BEGIN Provided data

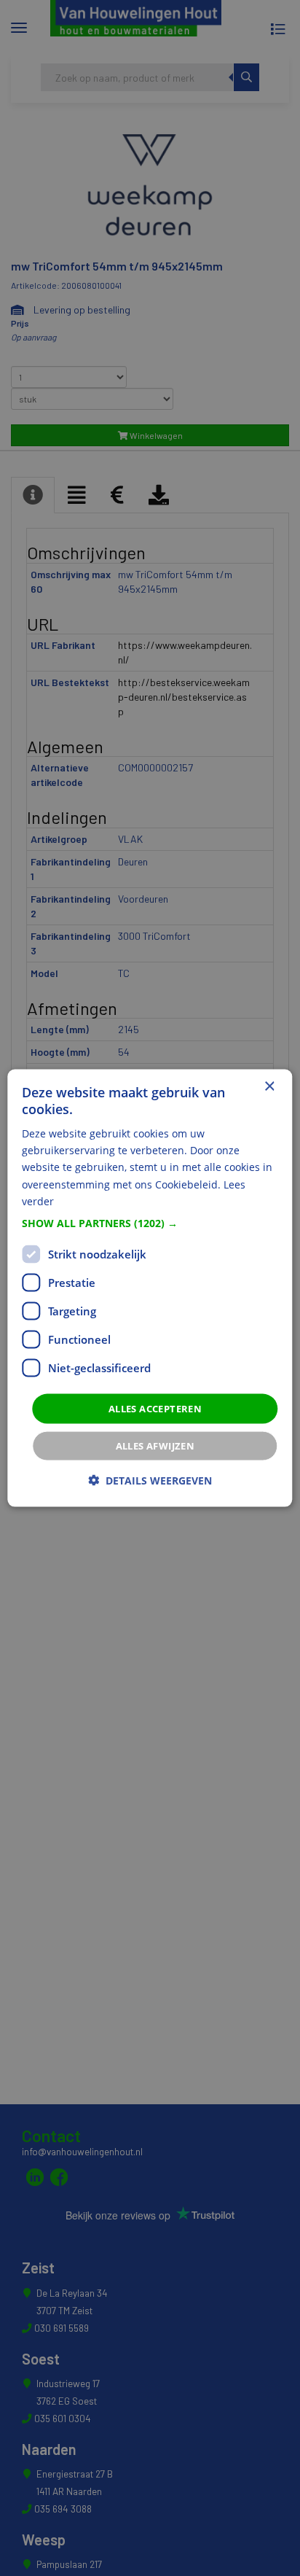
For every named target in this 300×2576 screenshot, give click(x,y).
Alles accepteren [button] (155, 1408)
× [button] (269, 1086)
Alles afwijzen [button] (155, 1445)
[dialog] (149, 1288)
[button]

END Provided data

Exercise objective =>
From the first line to the last, output the data exactly; skip any pictures.

Reply =>
For every named target in this 300×2576 screenshot, give click(x,y).
Alles accepteren [button] (155, 1408)
× [button] (269, 1086)
Alles afwijzen [button] (155, 1445)
[dialog] (149, 1288)
[button]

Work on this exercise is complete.